Hi,
I'm having trouble using the unique together constraint with a a field which may be None.  Given this model:
class Rule(models.Model):
    internal = models.BooleanField(default=False)
    port_range_from = models.PositiveIntegerField(null=True, blank=True)
    port_range_to = models.PositiveIntegerField(null=True, blank=True)
    # either cidr_ip or src_group for ingress rules
    cidr_ip = IPNetworkField(blank=True, null=True)
    is_ingress = models.BooleanField(default=True)
    # a security group is used as src in this rule
    src_security_group = models.ForeignKey(
        SecurityGroup, to_field='uuid', null=True, blank=True)
    class Meta:
        app_label = "nomos"
        unique_together = (
            ('port_range_from', 'port_range_to', 'cidr_ip', 'src_security_group', 'is_ingress'),
        )
Now in this instance src_security_group may be None OR cidr_ip may be None.  In this case they are mutually exclusive.  Regardless I want to use the unique_together to ensure that no two identical rules are created.  However, in the django models/base.py code the following logic is in _perform_unique_check:
lookup_kwargs = {}
            for field_name in unique_check:
                f = self._meta.get_field(field_name)

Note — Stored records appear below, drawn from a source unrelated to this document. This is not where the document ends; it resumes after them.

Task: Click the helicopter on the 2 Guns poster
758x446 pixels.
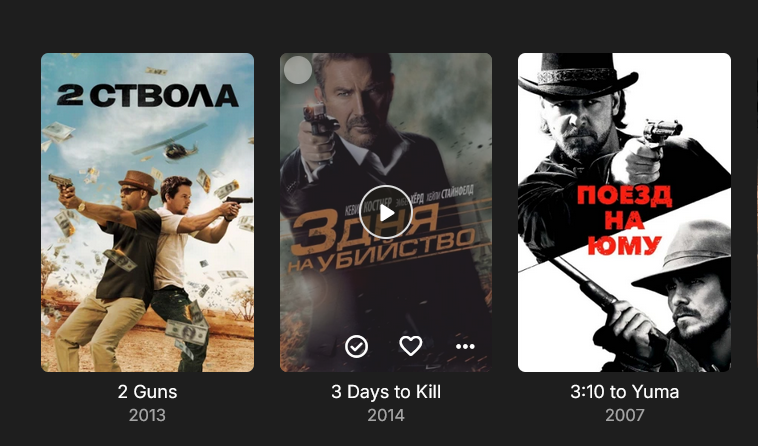Action: coord(172,144)
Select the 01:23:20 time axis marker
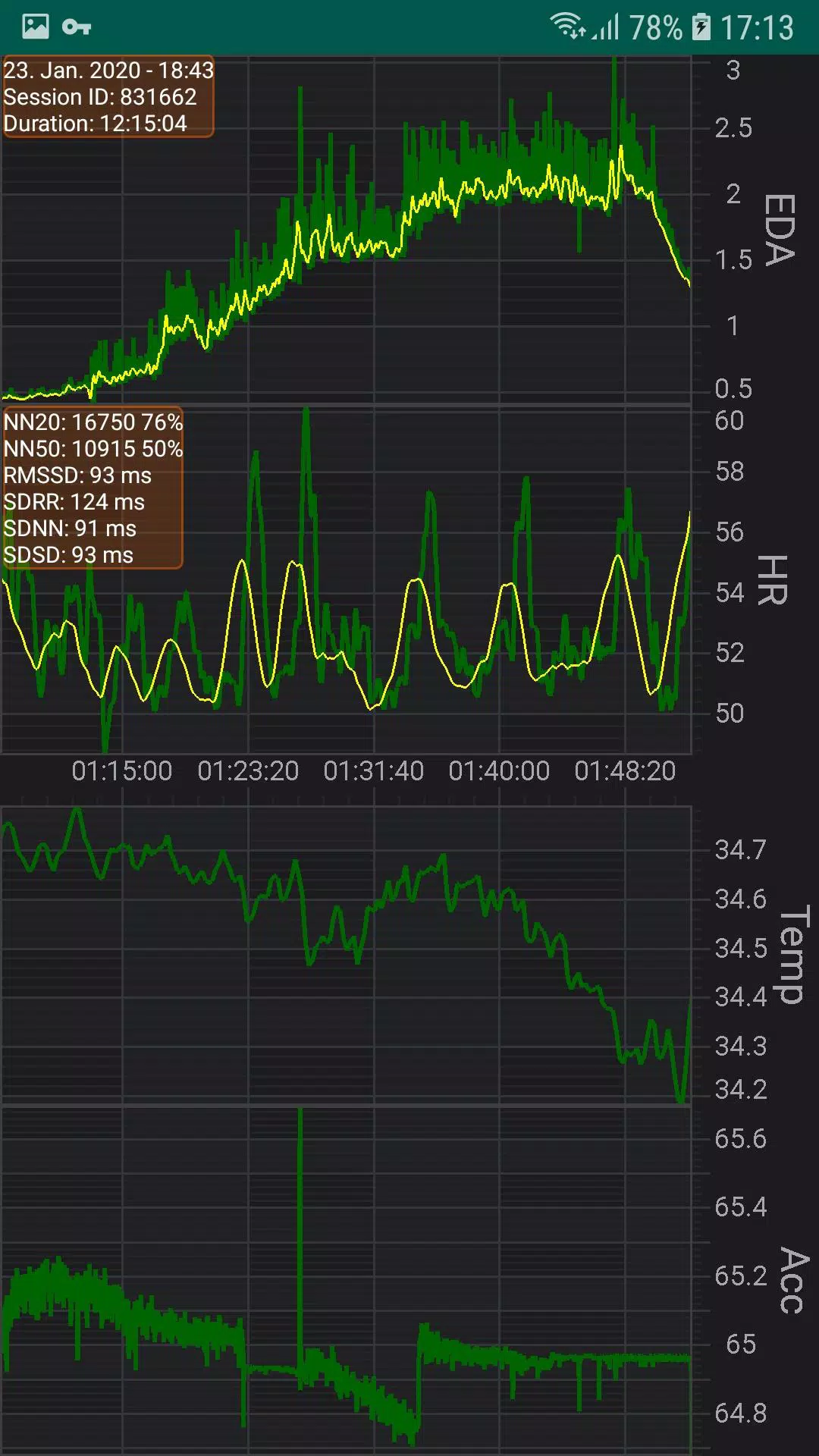The width and height of the screenshot is (819, 1456). [248, 771]
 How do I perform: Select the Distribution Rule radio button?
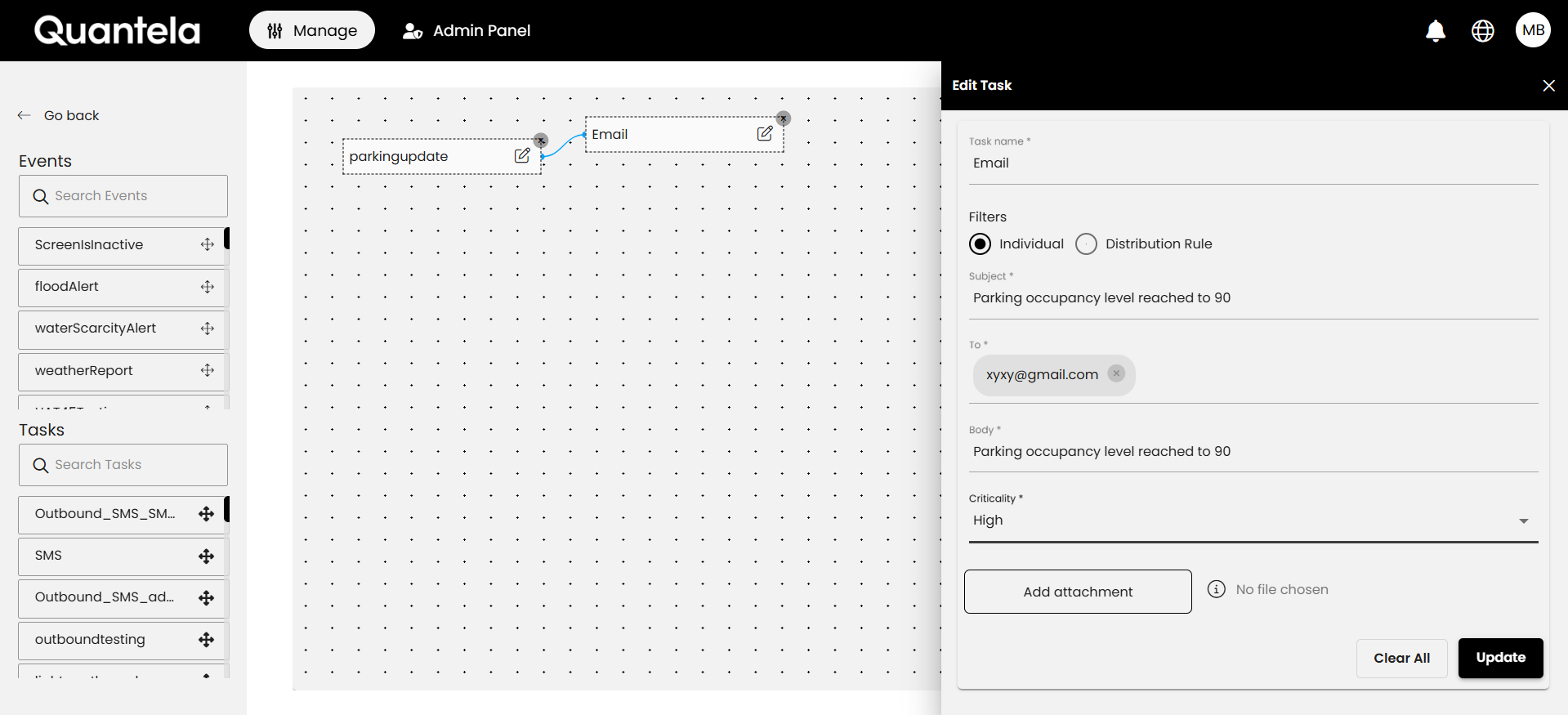(x=1086, y=244)
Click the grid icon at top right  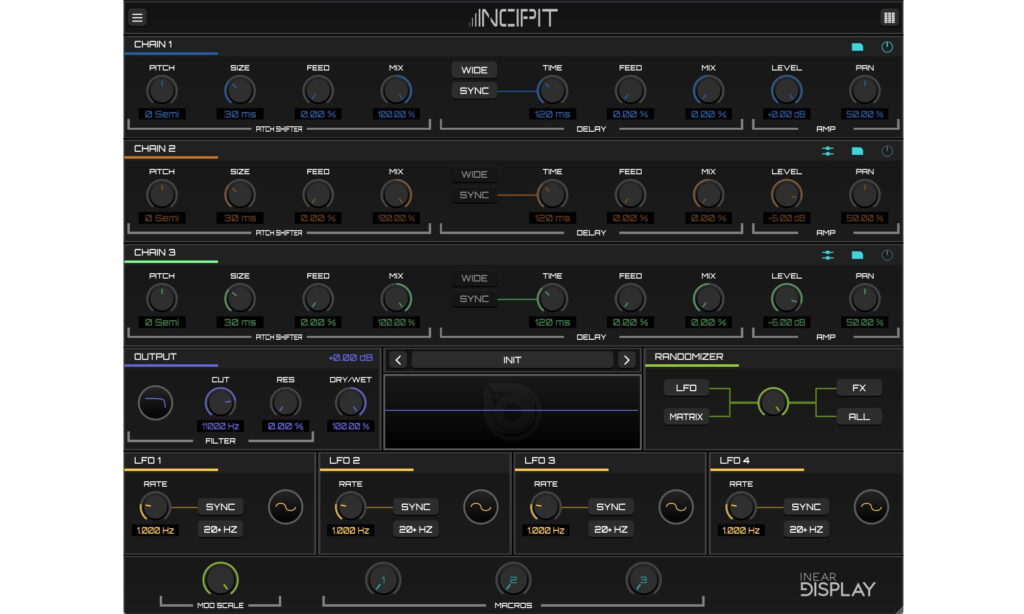[888, 17]
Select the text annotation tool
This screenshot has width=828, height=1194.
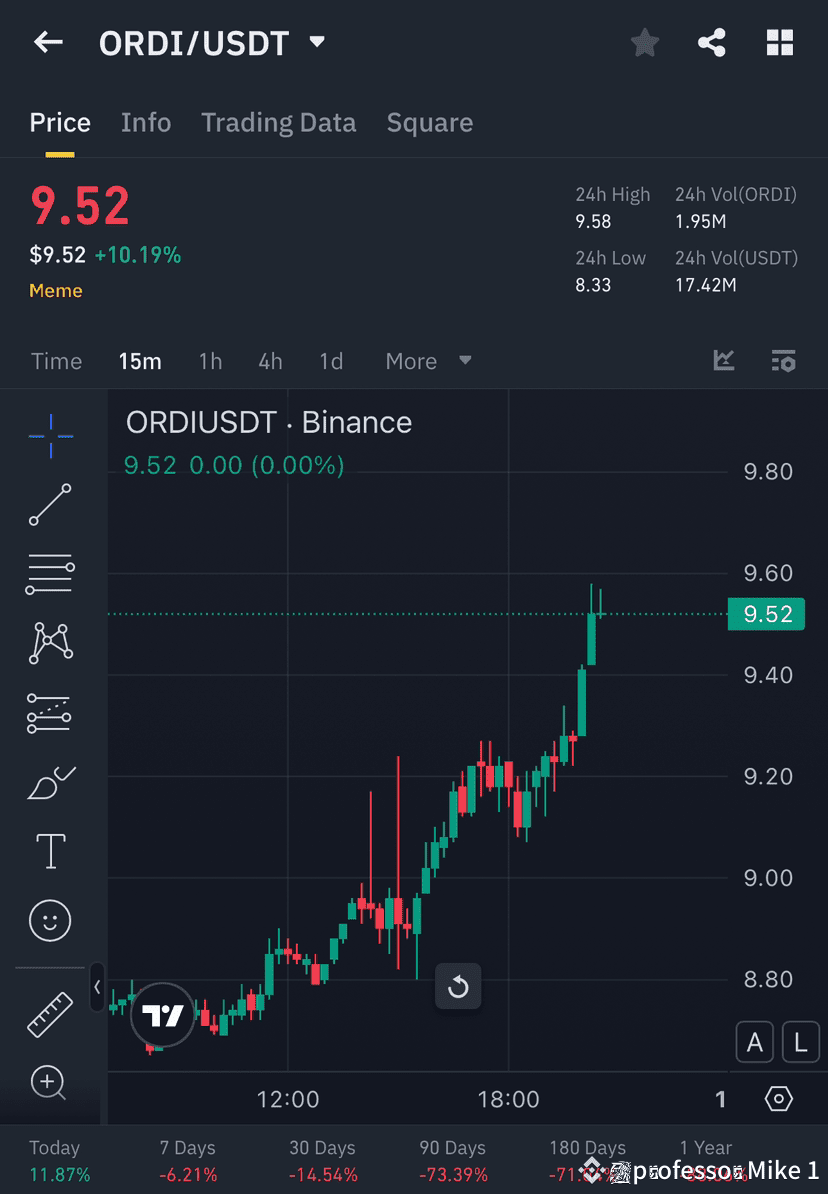click(x=50, y=850)
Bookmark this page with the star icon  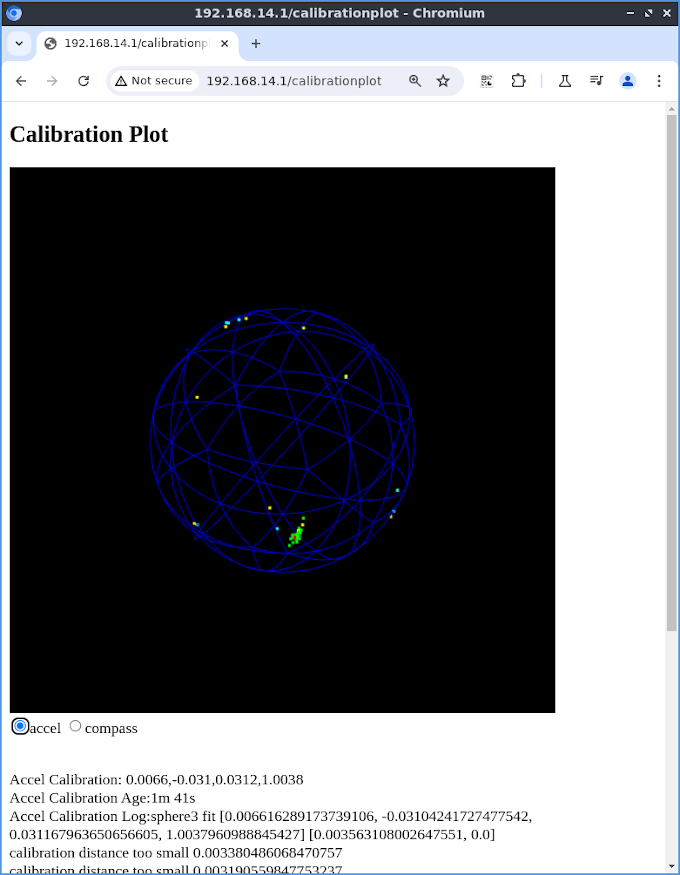(443, 81)
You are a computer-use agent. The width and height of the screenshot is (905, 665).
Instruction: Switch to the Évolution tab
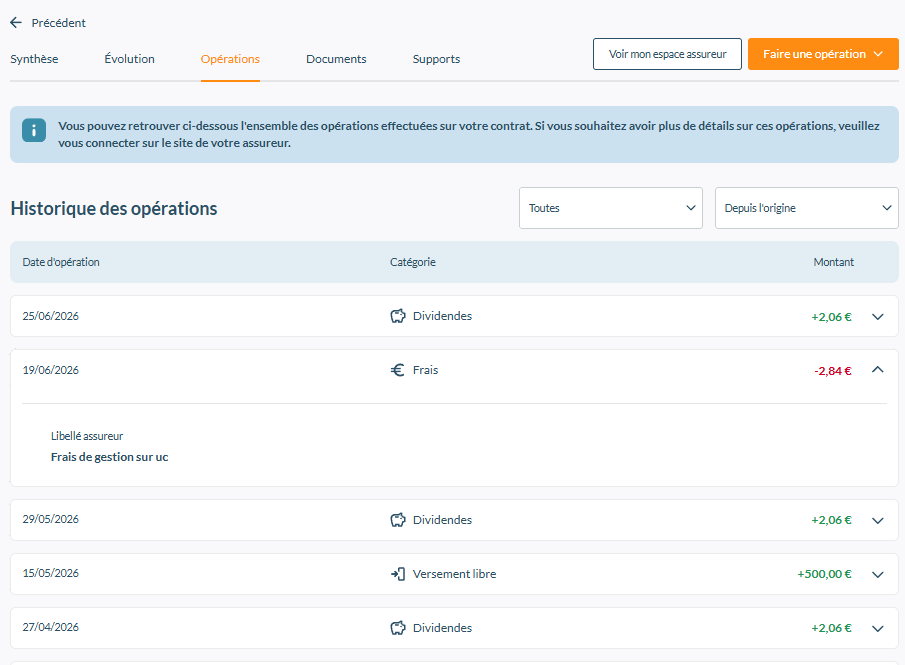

                lookup_value = getattr(self, f.attname)
                if lookup_value is None:
                    # no value, skip the lookup
                    continue
                if f.primary_key and not self._state.adding:
                    # no need to check for unique primary key when editing
                    continue
                lookup_kwargs[str(field_name)] = lookup_value
            # some fields were skipped, no reason to do the check
            if len(unique_check) != len(lookup_kwargs):
                continue
Because the lookup_value of a null field is None, the validation check is aborted entirely.  This seems wrong to me, and I'm wondering if I'm doing something wrong here.  Redefining the models is not something I can do at this point.